Theoretisch deshalb, weil beide in einer Zeit entwickelt wurden, als Russland noch viel mit dem Westen kooperieren wollte und durfte. Nun müssen sowohl bei der MC-21 als auch beim Superjet erst einmal alle westlichen Komponenten - Motoren, Teile der Cockpit-Elektronik oder Fahrwerke - durch russische ersetzt werden. Das dauert in der Regel mehrere Jahre. UAC hat nun sogar den eigenen Anteil am Superjet-Projekt, an dem auch der italienische Luftfahrtkonzern Leonardo beteiligt ist, an einen Investor aus den Vereinigten Arabischen Emiraten verkauft. Auch die Endmontage soll künftig in Dubai stattfinden. Abnehmer dürften sich nur in Russland oder befreundeten Staaten finden. Von den Sanktionen, die Flugzeugexporte aus Russland verhindern, einmal abgesehen: Die russische Industrie hat ihre Produktionskapazitäten längst nicht auf derartige Mengen an neuen Flugzeugen ausgelegt. Um die Zeit zu überbrücken, soll die Industrie sogar wieder die alte Tupolew Tu-214 bauen, die aus Sowjetzeiten stammt und als Programm seither eigentlich nur noch auf dem Papier existierte.
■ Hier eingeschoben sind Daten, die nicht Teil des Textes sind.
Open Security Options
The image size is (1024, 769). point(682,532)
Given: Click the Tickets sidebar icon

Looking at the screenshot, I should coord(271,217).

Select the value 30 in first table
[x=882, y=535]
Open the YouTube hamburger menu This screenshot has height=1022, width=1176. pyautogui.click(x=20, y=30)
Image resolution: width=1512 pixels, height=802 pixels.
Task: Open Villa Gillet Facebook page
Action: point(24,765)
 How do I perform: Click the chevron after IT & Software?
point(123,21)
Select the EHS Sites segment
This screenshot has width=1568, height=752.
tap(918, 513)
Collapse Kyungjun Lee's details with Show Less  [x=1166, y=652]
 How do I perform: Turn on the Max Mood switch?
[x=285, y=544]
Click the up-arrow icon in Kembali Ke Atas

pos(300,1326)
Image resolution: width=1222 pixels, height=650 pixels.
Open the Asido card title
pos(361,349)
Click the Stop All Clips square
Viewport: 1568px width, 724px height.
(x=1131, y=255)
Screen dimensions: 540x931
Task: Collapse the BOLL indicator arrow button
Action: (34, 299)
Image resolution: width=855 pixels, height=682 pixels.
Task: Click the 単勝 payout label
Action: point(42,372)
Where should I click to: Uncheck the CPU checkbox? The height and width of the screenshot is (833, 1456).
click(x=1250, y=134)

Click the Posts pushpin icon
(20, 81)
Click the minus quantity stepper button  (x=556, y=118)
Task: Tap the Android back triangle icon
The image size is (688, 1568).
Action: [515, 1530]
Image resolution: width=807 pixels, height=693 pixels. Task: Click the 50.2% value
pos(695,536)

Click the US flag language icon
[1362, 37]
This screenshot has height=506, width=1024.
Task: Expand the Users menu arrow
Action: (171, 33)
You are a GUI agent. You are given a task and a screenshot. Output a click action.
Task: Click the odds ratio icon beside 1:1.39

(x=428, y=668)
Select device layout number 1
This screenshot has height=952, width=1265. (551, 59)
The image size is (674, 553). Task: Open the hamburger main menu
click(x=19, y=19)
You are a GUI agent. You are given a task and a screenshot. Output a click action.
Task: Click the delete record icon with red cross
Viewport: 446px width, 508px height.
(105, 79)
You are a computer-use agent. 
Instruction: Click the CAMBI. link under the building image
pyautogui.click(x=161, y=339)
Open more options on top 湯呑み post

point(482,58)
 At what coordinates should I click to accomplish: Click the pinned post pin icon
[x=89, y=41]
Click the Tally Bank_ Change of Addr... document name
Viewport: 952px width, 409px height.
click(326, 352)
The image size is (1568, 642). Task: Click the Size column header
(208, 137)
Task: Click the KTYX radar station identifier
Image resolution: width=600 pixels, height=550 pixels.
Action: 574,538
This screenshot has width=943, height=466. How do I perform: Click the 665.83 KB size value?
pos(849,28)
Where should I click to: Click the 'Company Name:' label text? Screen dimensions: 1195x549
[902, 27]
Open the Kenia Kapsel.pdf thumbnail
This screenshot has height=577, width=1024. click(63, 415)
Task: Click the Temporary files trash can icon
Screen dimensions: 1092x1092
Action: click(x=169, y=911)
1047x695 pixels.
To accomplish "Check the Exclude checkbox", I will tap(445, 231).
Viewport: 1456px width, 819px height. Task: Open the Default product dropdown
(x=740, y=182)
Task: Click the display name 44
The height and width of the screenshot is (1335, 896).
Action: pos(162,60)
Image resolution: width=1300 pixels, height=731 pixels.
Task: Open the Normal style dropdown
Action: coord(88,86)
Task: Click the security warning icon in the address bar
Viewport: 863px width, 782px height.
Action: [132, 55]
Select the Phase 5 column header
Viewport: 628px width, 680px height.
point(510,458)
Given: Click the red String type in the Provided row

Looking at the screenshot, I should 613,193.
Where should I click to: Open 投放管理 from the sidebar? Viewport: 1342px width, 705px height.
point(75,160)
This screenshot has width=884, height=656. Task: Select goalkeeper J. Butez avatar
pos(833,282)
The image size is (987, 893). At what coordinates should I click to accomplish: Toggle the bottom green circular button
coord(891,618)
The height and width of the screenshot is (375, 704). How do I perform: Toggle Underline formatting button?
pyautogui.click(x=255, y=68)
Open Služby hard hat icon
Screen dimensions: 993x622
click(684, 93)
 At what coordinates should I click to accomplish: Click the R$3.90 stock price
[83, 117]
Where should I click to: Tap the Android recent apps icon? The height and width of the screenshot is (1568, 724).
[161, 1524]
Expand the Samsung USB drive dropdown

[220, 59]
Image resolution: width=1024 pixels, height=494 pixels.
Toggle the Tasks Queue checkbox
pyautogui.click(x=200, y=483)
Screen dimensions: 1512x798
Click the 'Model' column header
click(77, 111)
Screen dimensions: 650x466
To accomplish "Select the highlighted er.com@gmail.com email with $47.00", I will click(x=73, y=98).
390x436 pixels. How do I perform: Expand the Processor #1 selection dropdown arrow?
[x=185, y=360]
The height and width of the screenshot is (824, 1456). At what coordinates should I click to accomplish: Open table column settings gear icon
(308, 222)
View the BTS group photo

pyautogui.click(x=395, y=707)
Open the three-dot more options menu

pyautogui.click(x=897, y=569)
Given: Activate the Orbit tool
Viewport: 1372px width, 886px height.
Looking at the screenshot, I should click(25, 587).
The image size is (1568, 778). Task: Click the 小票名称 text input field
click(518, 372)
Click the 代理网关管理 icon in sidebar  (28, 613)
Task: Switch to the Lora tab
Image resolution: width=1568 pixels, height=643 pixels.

Um all dies irgendwie zu erreichen, pumpt Russland Unmengen an Subventionen in die Branche: Mehr als zwei Milliarden US-Dollar gingen an die Fluggesellschaften, nur um Mehrkosten und Ausfälle des Jahres 2022 zu kompensieren, vier Milliarden Dollar sollen sie erhalten, um geleaste Flugzeuge zu kaufen, weitere mehr als drei Milliarden Dollar für Geschäfte mit russischen Leasingfirmen und Banken und rund fünf Milliarden Dollar für den Neustart des heimischen Flugzeugbaus.